A comprehensive onsite WiFi survey will give you an engineer (or team) at your premises who’ll provide an in-depth and comprehensive survey report and design guide, which is handed over to you to keep. Your report will provide details of how many Access Points you need, how and where to mount them, with recommendations for copper and fibre cabling, plus photographs to aid the installation. With this detailed blueprint you are free to either continue the project with your surveyor, or keep the document for use with a third party (although, of course, you’re back to square one of finding those needles in the haystack).
Warning signs of free WiFi Surveys
Hopefully the above information will have given you the insight you might need when choosing a wireless solutions provider to conduct an onsite WiFi survey. However, here are a handful of additional things you should look out for when talking to free survey providers.

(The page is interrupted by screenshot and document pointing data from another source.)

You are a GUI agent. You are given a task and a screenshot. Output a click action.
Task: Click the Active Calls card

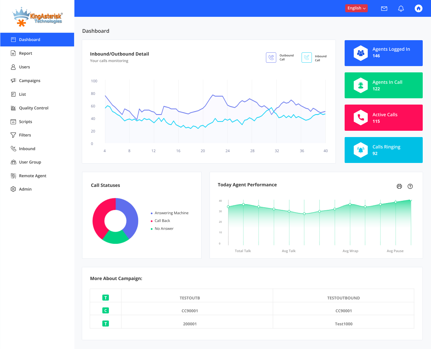pos(383,118)
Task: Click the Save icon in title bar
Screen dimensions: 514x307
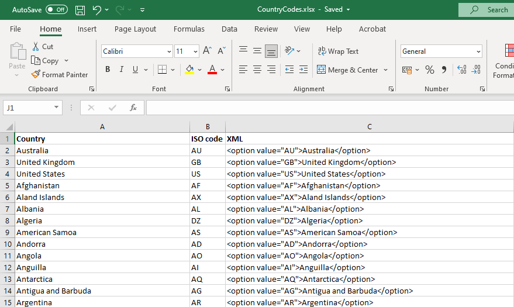Action: pyautogui.click(x=80, y=10)
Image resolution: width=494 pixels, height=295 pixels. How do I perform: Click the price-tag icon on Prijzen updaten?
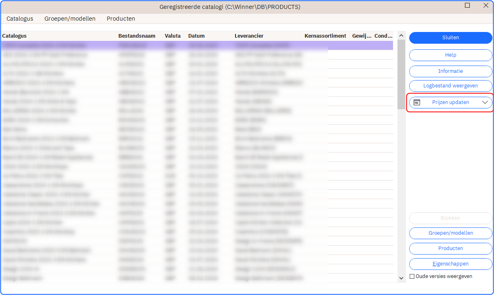(417, 102)
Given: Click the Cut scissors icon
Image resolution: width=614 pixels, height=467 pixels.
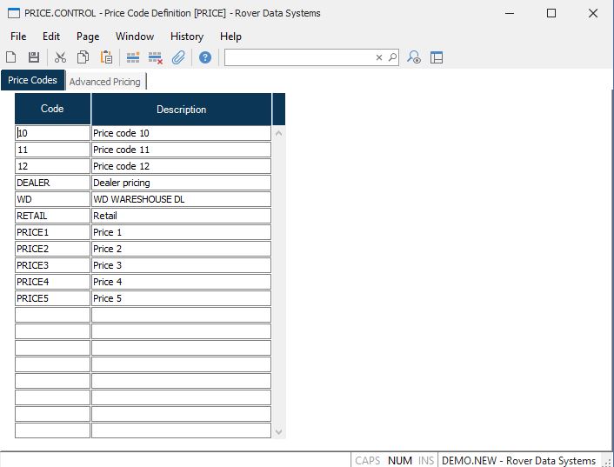Looking at the screenshot, I should pos(60,57).
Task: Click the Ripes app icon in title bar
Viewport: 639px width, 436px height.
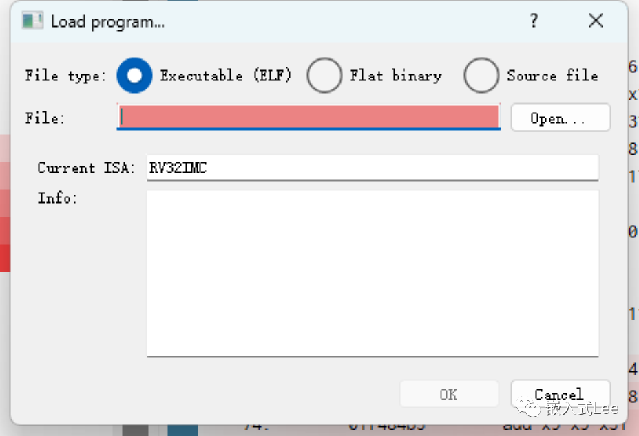Action: tap(32, 21)
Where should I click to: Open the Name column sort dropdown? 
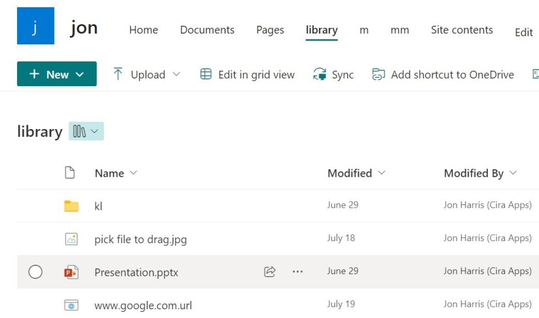click(133, 173)
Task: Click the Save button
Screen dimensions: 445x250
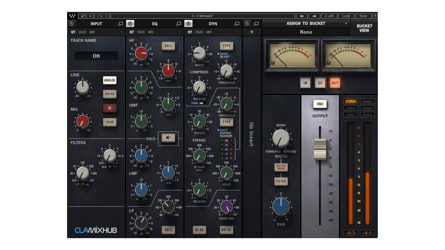Action: coord(363,16)
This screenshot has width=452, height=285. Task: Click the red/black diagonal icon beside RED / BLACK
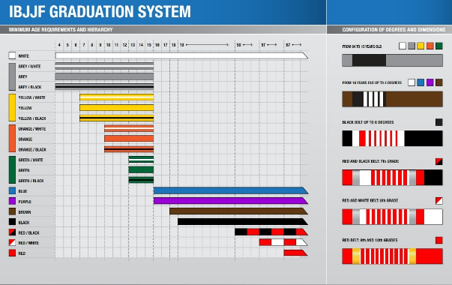12,233
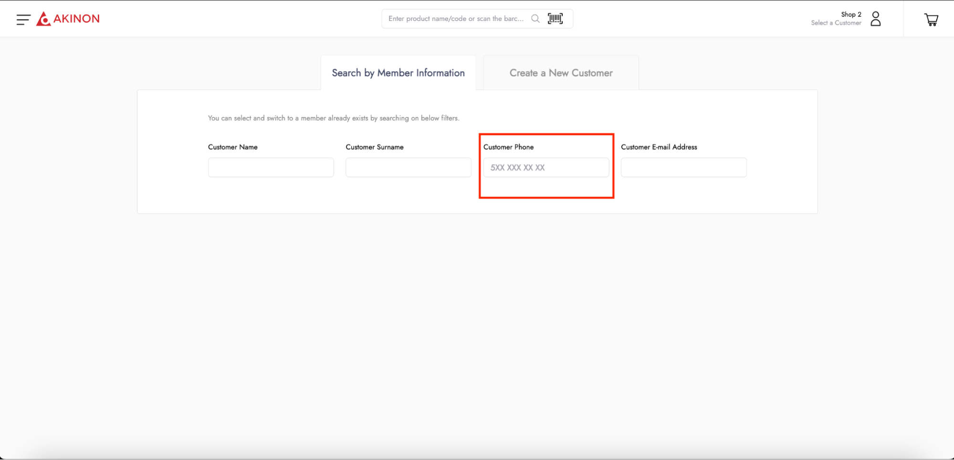Click the "Customer Name" field label

click(x=232, y=147)
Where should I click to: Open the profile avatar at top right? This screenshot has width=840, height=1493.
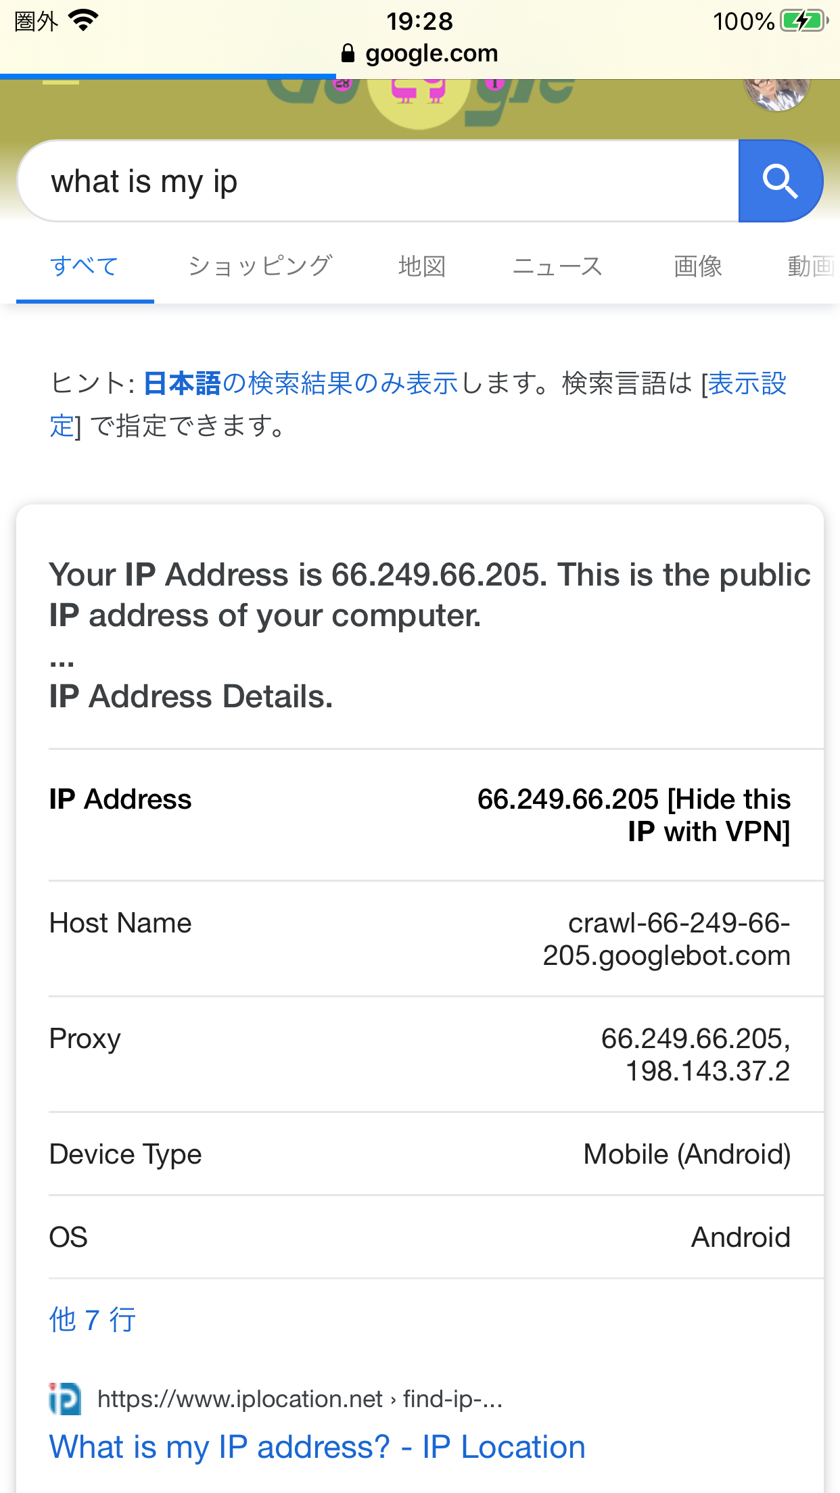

Structured Cabling – are they proposing to look at the cabling aspects of your project? This may not seem relevant for a WiFi survey, but wireless Access Points will require a physical cable connection. Understanding any limitations to cable routing is vital to the finalised position of the Access Points – a survey may well identify the optimum position for coverage, yet if a cabling route cannot be found then this information is redundant.
This, as well as defining the distances to your cabinet will dictate some of the costing elements of your project – if your cabinet is too far away, and out of maximum cable reach (90 metres), a second cabinet will need to be deployed.
Survey, design and installation of Access Points are only parts of the whole project and a lack of due diligence with regards to structured cabling can lead to unwanted expense post installation.
Survey Snapshots – rather than completing a full site survey, which should involve an engineer taking a full RF map of your proposed coverage area, some free survey providers will reduce time-on-site (and thus their costs) by taking a partial RF snapshot and then replicating this to produce a ‘full’ design.
This method is fraught with pitfalls to the ultimate success of your project – without a detailed understanding of the entire site, and the varying areas of RF interference, materials, moving objects and more, you may well end up with a WiFi solution which looks great on paper (lots of nice green areas on the survey heatmap) but fails to deliver in reality.
Wireless Credentials – the easiest to ‘fake’, sadly, unscrupulous outfits will claim to be ‘experts’ in all aspects of RF and, in the age of the Internet, a half-decent website can be enough to appear credible. Take a look at their client case studies or check out their employees on LinkedIn - these are great ways to alleviate any concerns over the type and quality of your WiFi survey or indeed, any other wireless work you may be planning.
Final note, and we know you know this too “It’s free for a reason”
I honestly can’t remember many occasions in my own life where the ‘free’ version of something hasn’t either been sub-standard, had a hidden cost associated to it, or was just a gateway to a better, paid version. If your business WiFi is important to you, our advice would be to ensure that you get it right first time – it saves a lot of disruption and unwanted costs later (or sooner) down the line.